The Cast Theatre in Hollywood is one of the primary showcases for new works in Southern California. The two-theater complex is now showcasing “Omalingwo,” a work based on a Nigerian folk tale; “Toe to Toe,” Greg Suddeth’s drama of two brothers facing the military draft in 1971; and the family drama “Taproot” by Robert Schrock. “June 8, 1968,” a love story of the ‘60s by Anna Theresa Cascio, opens today.
Upcoming at the Cast is D.W. Brown’s “Fleas,” set in a mental institution, and “Night Owls,” a Suzanne Lummis drama about two women harassed by mysterious phone calls.

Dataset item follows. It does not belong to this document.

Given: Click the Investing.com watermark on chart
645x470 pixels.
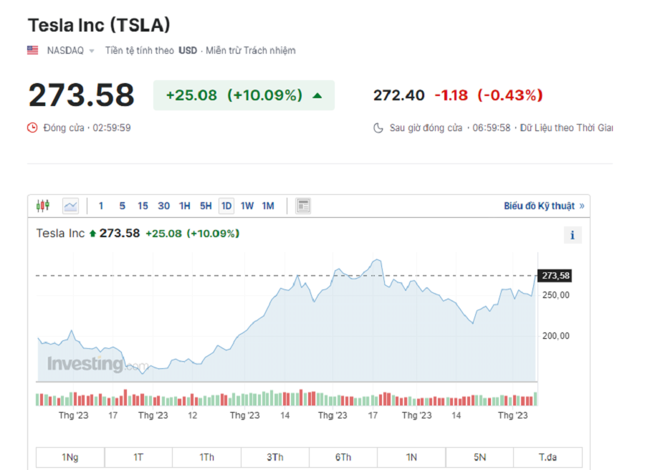Looking at the screenshot, I should [x=97, y=364].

Also on the future schedule are two plays that take place in diners: Judd Lear Silverman’s love story, “Today’s Special,” and “Appetite,” a futuristic comedy by David Erickson.
On Oct. 21 the Celebration Theatre in Hollywood will open “Pursuit of Happiness,” a play set in the gay and lesbian community in Los Angeles. There are five authors, including director John Callahan.
Today the Coast Playhouse in West Hollywood debuts “Blame It on the Movies! II,” the sequel to its highly successful revue of songs from the movies. Again, the creators are David Galligan, Billy Barnes and Ron Abel.
Also today, at the Gene Dynarski Theater in Hollywood, is the premiere of “Seamother’s Son,” a drama about the early years of Eugene O’Neill’s life. The author and director is Louis LaRusso.
At the Globe Playhouse in West Hollywood, a week remains in the run of “Dracula Tyrannus,” a play by Ron Magid about Vlad the Impaler, a historical character who may have inspired the “Dracula” story.
Coming in November to West Los Angeles’ Kelbo’s Restaurant is “Paradise Loose,” a musical revue by Stephen Fischer, with music by Allan Axelrod and Roscoe Cepeda. Bill Castellino directs.
“The Dressing Room,” a comedy by Naomi Caryl that is set backstage at a Broadway hit, plays at the Matrix Theatre in West Hollywood through Nov. 6.
The New Playwrights Foundation Theatre is indeed a showcase for new works. “Marilyn, in Her Own Words,” is scheduled to run until Oct. 31. Mark Borkowski’s play about date rape, “A Lonely Vigil for a Stranger,” is set to open Dec. 1.
Two long-running shows at the Odyssey Theatre Ensemble debuted there: “McCarthy,” Jeff Goldsmith’s play about Joseph McCarthy, and Steven Berkoff’s “Kvetch,” a theater piece about the Jewish art of creative complaining.
A comedy set in Cajun country, “Cousin Jack” by Helen Rose, is playing at the Off Ramp Theatre in Hollywood.
“Shattered Secrets,” a drama that takes place at an “Incest Anonymous” meeting, is now playing at the Power House theater in Santa Monica. Opening Oct. 25 is a performance piece, “L.A. Dialogues” by Lin Osterhage and Peter Rose.
Malcolm MacDonald’s “Wonder of the World” is at the Second Stage Theatre in Hollywood. Jeffrey Dewhurst directed and stars in the show about a desert hermit who builds architectural wonders.
Roger E. Mosley, best known as T.C. on “Magnum,” has directed “Subtle, Tragic and Domestic Changes,” a marriage drama by J.D. Hall. It is playing at the Theatre of Arts in Hollywood.
The Tiffany Theatre in Hollywood has a comedy by former Groundling Robin Schiff. Set in the women’s restroom of a Mexican restaurant during happy hour, “Ladies’ Room” was directed by Kim Friedman.
The West Coast Ensemble Theatre in Hollywood is presenting “Coming of Age,” a musical revue about middle age by Tony Tanner.
Lillian Garrett’s “The Lady of the Camellias,” a comedy about a meeting between stage legends Sarah Bernhardt and Eleonora Duse, is at the West End Playhouse in Van Nuys.